== RECORD EXTRACTS ==
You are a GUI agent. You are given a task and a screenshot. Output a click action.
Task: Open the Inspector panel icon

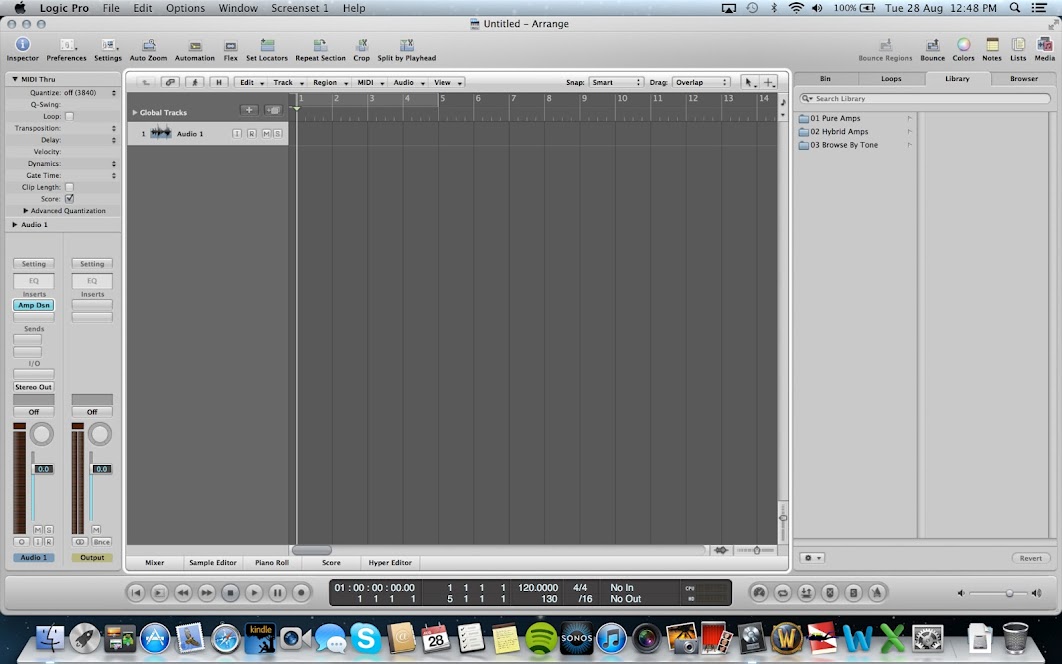(22, 45)
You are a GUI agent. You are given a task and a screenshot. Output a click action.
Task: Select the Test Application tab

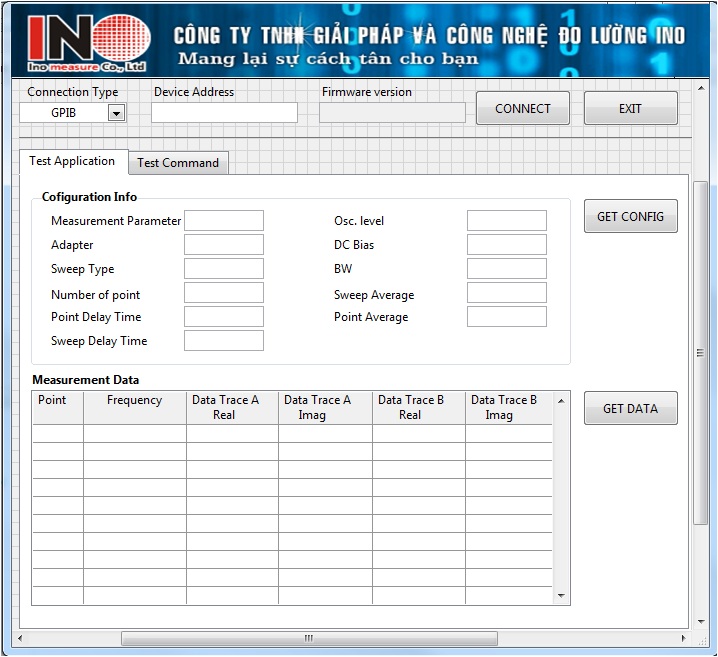click(x=72, y=161)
===
— GOAL OF THE EXERCISE —
Render the data above verbatim and without pictures.

— ANSWER TO THIS TASK —
You are a GUI agent. You are given a task and a screenshot. Output a click action.
Task: Open the Inspector panel icon

(22, 45)
You are a GUI agent. You are given a task and a screenshot. Output a click action.
Task: Select the Test Application tab

click(x=72, y=161)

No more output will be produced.